*OBJECTIF 1:* Recopiez sans rien changer le passage du texte sur le groupe BP qui va de « BP interview par » à « à la Villa Arson. », ces deux extrémités comprises.
*OBJECTIF 2:*
D'après le texte sur le groupe BP, répondez brièvement :
(a) Dans quelle ville les trois membres du groupe se sont-ils rencontrés ?
(b) En quelle année ont-ils décidé de travailler ensemble ?
(c) Qui les a retrouvés cinq ans après leur première exposition ?

*TEXTE:*
————————

BP interview par Christian Bernard

Ils se sont rencontrés à Nice dans l’école de la Villa Arson. Ils ont décidé de travailler ensemble en 1984 alors qu’ils étaient en 3 ème année. Richard Bellon, Renaud Layrac et Frédéric Pohl sont toujours d’illustres inconnus mais le groupe qu’ils ont formé a vite acquis une étonnante notoriété. Leur nom, BP, était certes célèbre d’avance et ce n’est pas peu, en termes de communication. Mais les BP ont su déduire leurs objets de l’univers indexé par ce nom, d’une manière particulièrement séduisante, littérale et humoristique à la fois, tandis qu’ils offraient à l’art de leur temps un miroir limpide, symétriquement tautologique et ironique. Christian Bernard les a retrouvés cinq ans après leur première exposition en l986 à la Villa Arson.

————————

*DONNÉES FOURNIES:*
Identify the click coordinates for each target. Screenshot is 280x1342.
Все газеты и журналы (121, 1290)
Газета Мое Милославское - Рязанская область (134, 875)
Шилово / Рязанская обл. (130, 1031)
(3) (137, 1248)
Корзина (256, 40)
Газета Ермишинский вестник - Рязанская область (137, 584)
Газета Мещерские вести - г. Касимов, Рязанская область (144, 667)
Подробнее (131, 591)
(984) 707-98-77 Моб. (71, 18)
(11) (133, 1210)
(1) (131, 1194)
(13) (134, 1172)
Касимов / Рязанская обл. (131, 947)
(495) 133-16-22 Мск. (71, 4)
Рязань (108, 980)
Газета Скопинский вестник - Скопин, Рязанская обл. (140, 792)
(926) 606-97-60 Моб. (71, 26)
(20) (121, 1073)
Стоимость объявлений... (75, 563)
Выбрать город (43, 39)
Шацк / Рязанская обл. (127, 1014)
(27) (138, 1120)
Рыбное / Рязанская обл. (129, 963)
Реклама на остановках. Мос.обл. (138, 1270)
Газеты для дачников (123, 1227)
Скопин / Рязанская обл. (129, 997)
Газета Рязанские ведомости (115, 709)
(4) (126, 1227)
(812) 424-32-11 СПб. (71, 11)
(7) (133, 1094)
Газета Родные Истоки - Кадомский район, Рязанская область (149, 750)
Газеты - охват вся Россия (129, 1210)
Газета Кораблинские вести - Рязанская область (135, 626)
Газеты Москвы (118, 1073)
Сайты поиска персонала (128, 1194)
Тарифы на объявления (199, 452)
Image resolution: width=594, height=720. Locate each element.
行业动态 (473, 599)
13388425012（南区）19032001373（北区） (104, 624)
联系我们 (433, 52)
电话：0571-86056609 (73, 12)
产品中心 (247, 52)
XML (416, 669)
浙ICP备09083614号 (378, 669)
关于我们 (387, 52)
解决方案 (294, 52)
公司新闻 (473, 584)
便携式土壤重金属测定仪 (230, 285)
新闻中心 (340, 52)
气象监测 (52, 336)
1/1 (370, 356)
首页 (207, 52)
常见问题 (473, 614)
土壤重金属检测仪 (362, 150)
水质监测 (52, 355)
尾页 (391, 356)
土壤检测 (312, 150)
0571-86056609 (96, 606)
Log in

————————

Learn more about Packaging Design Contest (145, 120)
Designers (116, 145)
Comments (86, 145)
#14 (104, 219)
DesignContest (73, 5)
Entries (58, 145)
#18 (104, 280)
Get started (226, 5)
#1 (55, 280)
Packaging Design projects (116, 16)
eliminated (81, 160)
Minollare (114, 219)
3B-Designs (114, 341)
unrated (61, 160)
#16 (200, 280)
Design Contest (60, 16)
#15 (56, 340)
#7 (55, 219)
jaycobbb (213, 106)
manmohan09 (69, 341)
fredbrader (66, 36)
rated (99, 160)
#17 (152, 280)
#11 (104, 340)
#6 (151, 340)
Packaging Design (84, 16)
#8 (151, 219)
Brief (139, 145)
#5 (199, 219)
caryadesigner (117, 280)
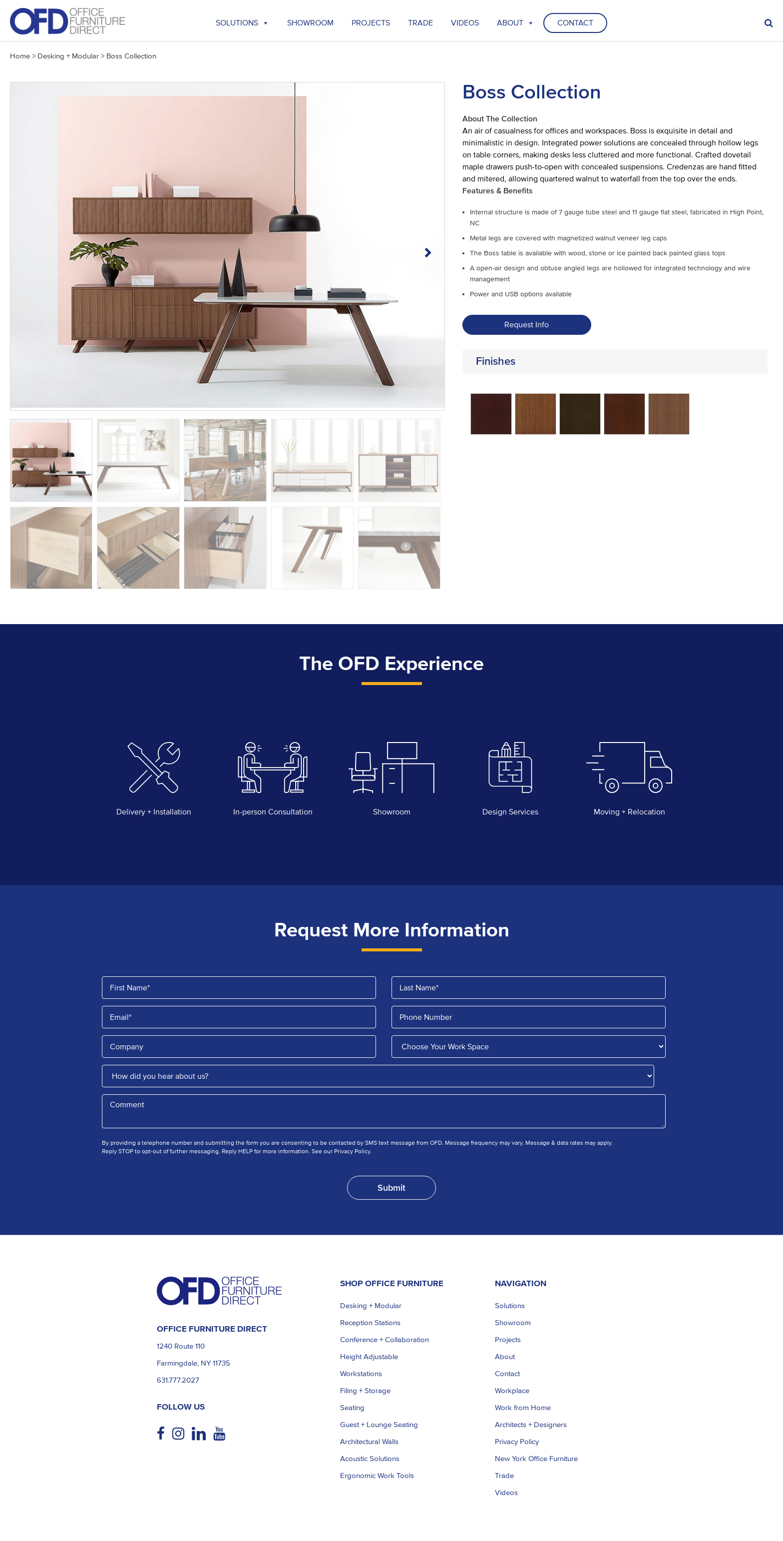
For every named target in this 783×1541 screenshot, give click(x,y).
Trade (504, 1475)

————————

*CORRIGÉ 1:*
BP interview par Christian Bernard

Ils se sont rencontrés à Nice dans l’école de la Villa Arson. Ils ont décidé de travailler ensemble en 1984 alors qu’ils étaient en 3 ème année. Richard Bellon, Renaud Layrac et Frédéric Pohl sont toujours d’illustres inconnus mais le groupe qu’ils ont formé a vite acquis une étonnante notoriété. Leur nom, BP, était certes célèbre d’avance et ce n’est pas peu, en termes de communication. Mais les BP ont su déduire leurs objets de l’univers indexé par ce nom, d’une manière particulièrement séduisante, littérale et humoristique à la fois, tandis qu’ils offraient à l’art de leur temps un miroir limpide, symétriquement tautologique et ironique. Christian Bernard les a retrouvés cinq ans après leur première exposition en l986 à la Villa Arson.

*CORRIGÉ 2:*
(a) À Nice, dans l'école de la Villa Arson.
(b) En 1984.
(c) Christian Bernard.